Product: Foster’s Super Chilled, the Tarka super cold fount, Jacques etc
People behind it:
Name: Stuart Catchpole and the S&N innovation team
For the past five years, Stuart Catchpole has been building an innovation team at Scottish & Newcastle and spreading the innovation culture throughout the company. Sarah Warby, S&N UK marketing director, used to be innovations director, reporting to Catchpole. Industry experts say that Heineken and Carslberg – which bought S&N for £7.8bn – were as attracted by its product development as by its figures or stake in Russian brewer BBH.

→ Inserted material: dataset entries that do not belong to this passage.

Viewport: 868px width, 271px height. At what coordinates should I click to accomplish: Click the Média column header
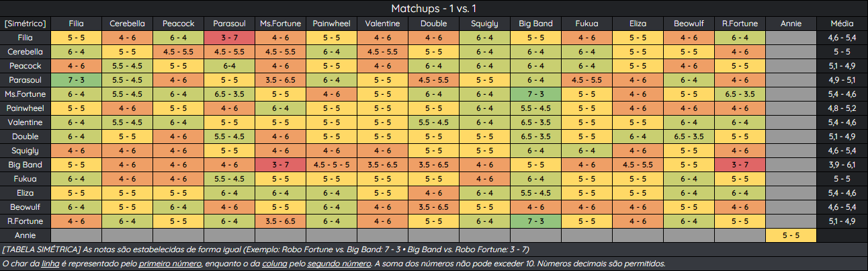(842, 24)
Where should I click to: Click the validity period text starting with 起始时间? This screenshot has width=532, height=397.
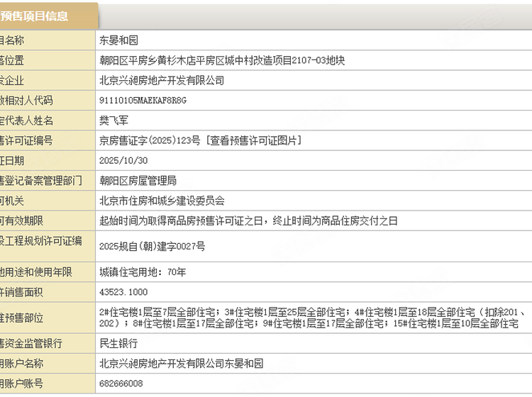tap(248, 221)
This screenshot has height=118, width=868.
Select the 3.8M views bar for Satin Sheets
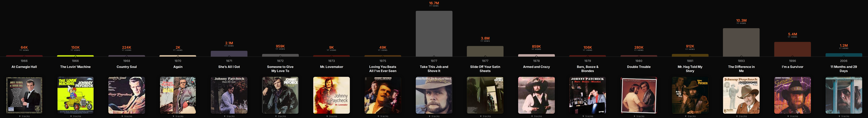pos(485,51)
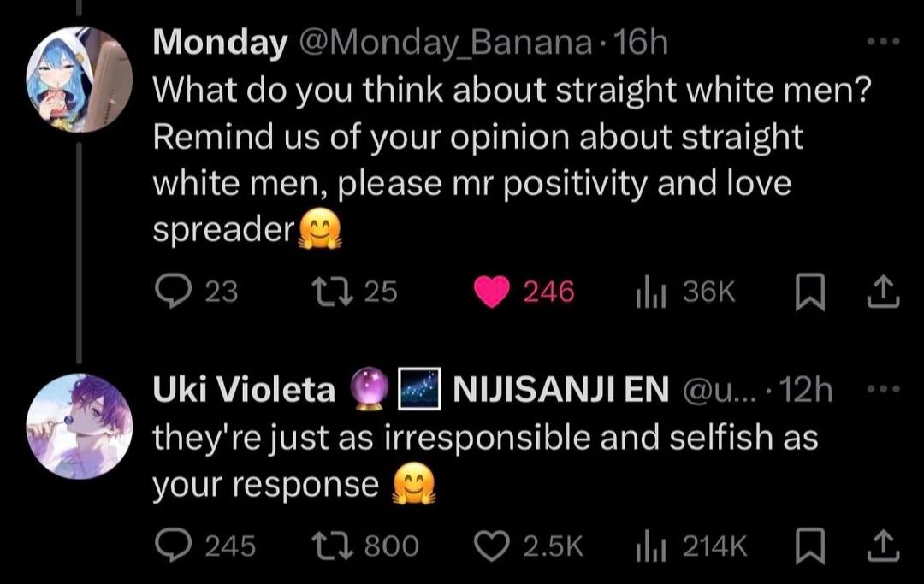Open Uki Violeta's display name link
The image size is (924, 584).
tap(244, 390)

Perhaps Catchpole’s greatest achievement was to spearhead the development of the Tarka technology behind Foster’s Super Chilled (in conjunction with technology firm Scotsman Beverage Systems) and so help kick-start the whole ultra-cold serve beer market. Catchpole and his team can also claim credit for Jacques and other drinks aimed at women and for the new Foster’s Scuba in-can widget.

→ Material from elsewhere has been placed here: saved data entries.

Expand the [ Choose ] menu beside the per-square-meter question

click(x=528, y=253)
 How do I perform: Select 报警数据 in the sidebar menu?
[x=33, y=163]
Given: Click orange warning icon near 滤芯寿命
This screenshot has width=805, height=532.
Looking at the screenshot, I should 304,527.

Foster’s Super Chilled was introduced in May 2004 as part of a “cold war” with Carling’s Extra Cold variant, launched early 2003. Foster’s already sold ultra-cold beer, but marketing had focused on delivering a perfect head. To overcome Carling’s lead, Foster’s had to offer a distinct advantage. The Super Chilled fount was developed (at a cost estimated at around £9m) to deliver beer consistently three degrees colder than rivals.
How it fits
S&N’s innovation team appears to have taken on a number of lessons. First, if you are launching against an established leader, as when Foster’s Super Chilled took on Carling Extra Cold, you have to demonstrate a real advantage that means something to the consumer. Second, having a superior system is no good if you market it badly – you have to be able to explain it to the target audience in language they understand.